On m’avait demandé ce qui pourrait résumer ma carrière à la radio. Mais comment peut-on résumer 40 ans de radio en deux disques ? C’est quasiment impossible. Il y avait des choses qui manquaient sur la première, et il en manque encore aujourd’hui.
La première était très fin 80/début 90. Y a-t-il une chronologie ?
Non, aucune chronologie, ni sur la première ni sur la deuxième. Les choses me sont venues à l’esprit un peu en vrac. C’est vrai, la première était très concentrée autour des années 80, et la seconde rassemble des choses un peu plus récentes. Quand on me demande d’évoquer mes années de radio, je dois bien dire que les plus importantes restent celles au tournant des années 80/90.
S’il fallait trouver un fil rouge entre tous ces morceaux, ce serait surement la mélancolie…
J’ai toujours aimé les choses un peu mélancoliques. Et j’ai toujours fait mes programmes très égoïstement, en sélectionnant ce qui me plaisait avant tout. J’ai toujours pensé, à tort ou à raison, que la musique était avant tout une question d’émotion. Dans ces compilations, on trouve des choses qui m’ont énormément touché. Après, je ne peux pas dire que toutes les chansons m’ont renversé émotionnellement. Certaines ont été des fulgurances, elles sont là pour l’énergie. Dans le genre de musique que j’ai toujours défendu, il y a cette espèce de rôle primaire, qui repose essentiellement sur l’énergie. Il y a quelques morceaux comme ça sur la compile. Et puis il y a des choses beaucoup plus profondes, plus souterraines, avec cette mélancolie latente.
Et la nostalgie ?
Il n’y en a pas trop. Mais quand on part sur une idée de compilation censée revenir sur des années de radio, on est forcément un peu dans la nostalgie. On ne peut pas renier ce ressort très important. La nostalgie, c’est pour tout le monde pareil. Si on demande à n’importe qui d’évoquer les albums, les chansons, les instants de musique qui ont compté, ça va forcément reposer sur la nostalgie. La nostalgie, c’est quelque chose d’important. Certaines musiques ont le pouvoir d’influer sur les existences. Mais je ne vis pas en écoutant uniquement de la musique d’hier !
Pourquoi ouvrir cette compilation avec le Do You Remember The First Time de Pulp ?
C’est un groupe que j’ai beaucoup défendu. Enfin « défendu »… Ca ne veut rien dire, « défendre ». Mais c’est un groupe qui a toujours été présent dans mes programmations. Jarvis Cocker est un garçon que j’aime beaucoup. Concevoir une compile sans Pulp, c’était difficile. Mais il se trouve que les droits d’auteur qu’on avait demandé sont tombés quelques semaines après la sortie de la première compilation. Il y avait une urgence de combler certaines lacunes involontaires.
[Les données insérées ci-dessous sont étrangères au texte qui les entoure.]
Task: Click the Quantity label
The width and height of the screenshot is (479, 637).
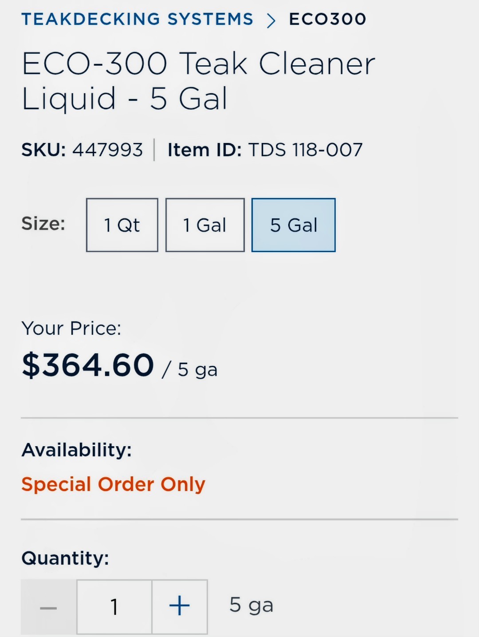Action: [65, 558]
Ton rapport à la musique a-t-il changé depuis ton départ de France Inter ?
Il a changé du tout au tout, dès l’instant où je suis parti. Je vivais à travers la musique, j’étais complètement immergé dans ce que je faisais. Le matin, à peine un pied par terre en me levant, mon premier geste était de mettre un lecteur de CD en route. Et ça durait jusqu’au programme du soir. Ne serait-ce que la profusion d’albums qui m’arrivaient, et qu’il fallait que j’écoute… c’était dément. Depuis que j’ai arrêté la radio, je n’ai plus du tout reçu d’albums. Maintenant, j’écoute de la musique pour le plaisir plutôt que par geste professionnel.
Les compilations, c’est un exercice qui te plait ?
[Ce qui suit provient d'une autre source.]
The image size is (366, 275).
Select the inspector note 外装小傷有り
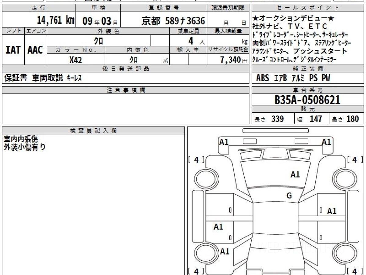(x=24, y=147)
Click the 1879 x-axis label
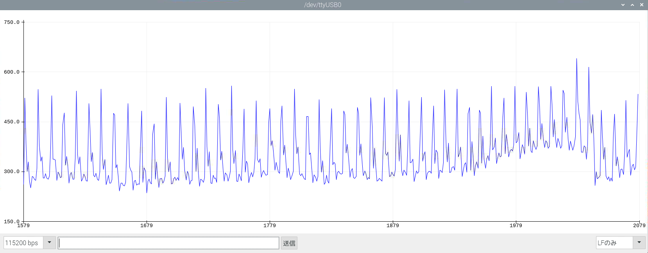This screenshot has height=253, width=648. (393, 226)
Je suis très étonné qu’il y en ait une deuxième. J’étais déjà septique sur la première… Même s’il y a quelques choix plus souterrains, c’est quand même des morceaux archi-connus. Et puis c’est une compilation qui, je pense, s’adresse à des initiés, à des gens qui m’ont écouté, des gens qui connaissent déjà tout ça par cœur. J’avoue avoir douté de l’intérêt d’un tel produit. Il se trouve que ça a plu, et que ça a marché… Mais j’ai conscience que c’est une toute petite parenthèse. Jamais je ne me suis mis en tête que ça pourrait devenir un job à part entière. Je ne vais pas sortir deux compiles par ans pendant dix ans !
Il n’y en aura pas de troisième ?
Au moment où je te parle, non, je ne pense pas.
Tu pourrais utiliser Internet…
J’y ai pensé en partant de la radio, parce que tout le monde me l’a conseillé. Que ce soit un blog, ou même une web radio… Pourquoi pas. Mais je ne me vois pas travailler seul dans mon coin. Il faudrait vraiment qu’il y ait une petite structure autour de moi. Au moins une petite équipe. Ce n’est pas pareil que de travailler à la radio. C’est une autre démarche. Je ne me vois pas faire ça tout seul.
Et les réseaux sociaux ?
Je me dis souvent que c’est très con de ne pas utiliser ces moyens de communication formidables. Mais d’abord je ne les maitrise pas techniquement. Et puis tout ça est encore un peu abstrait pour moi. Mais encore une fois, si j’étais entouré d’une ou deux personnes qui me dirait comment faire, ou qui géreraient pour moi tout le côté technique, pourquoi pas. Ca me plairait bien.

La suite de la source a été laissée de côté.